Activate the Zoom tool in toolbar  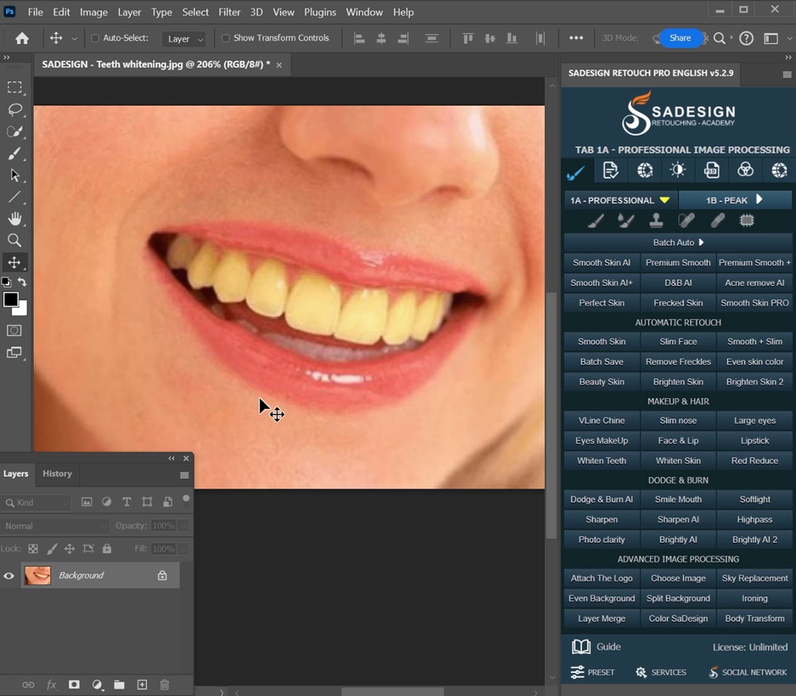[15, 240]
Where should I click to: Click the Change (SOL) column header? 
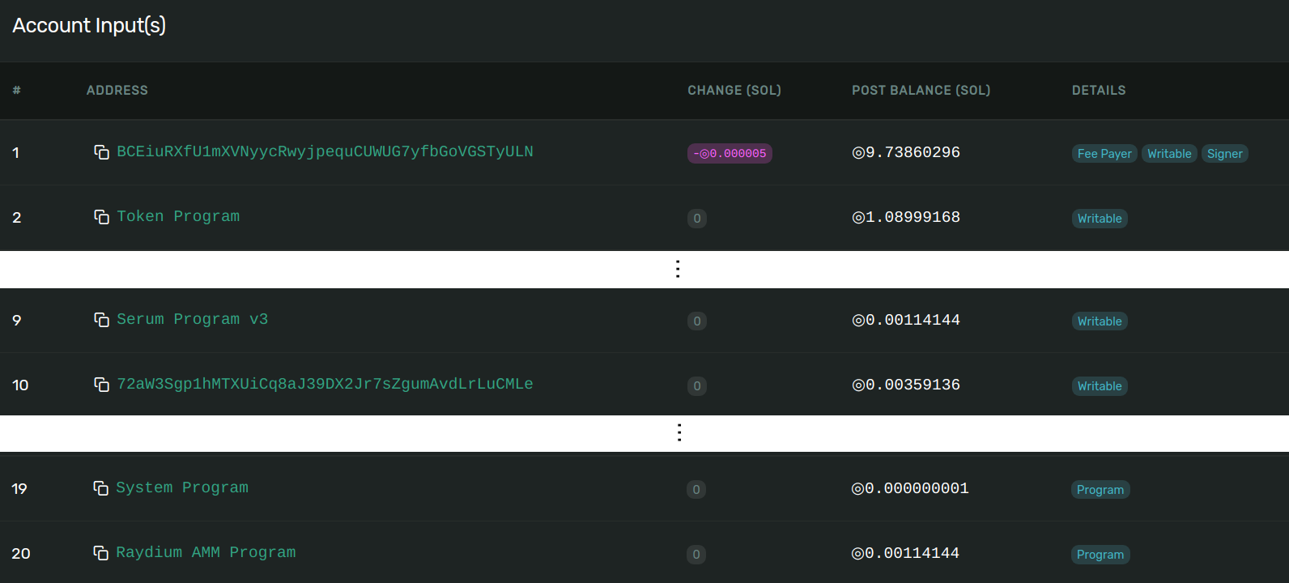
============================================================
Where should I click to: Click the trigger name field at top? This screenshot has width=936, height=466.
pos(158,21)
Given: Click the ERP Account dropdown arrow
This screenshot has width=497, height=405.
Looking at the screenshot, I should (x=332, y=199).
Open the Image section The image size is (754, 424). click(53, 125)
============================================================
▶ _TASK REQUIREMENTS_:
Look back at the data above. Transcribe exactly the lines starting at the line that contains "This screenshot has width=497, height=405." and ending at the line that contains "Open the Image".

▶ _EXPECTED ANSWER_:
This screenshot has width=497, height=405.
Looking at the screenshot, I should (x=332, y=199).
Open the Image section The image size is (754, 424). click(53, 125)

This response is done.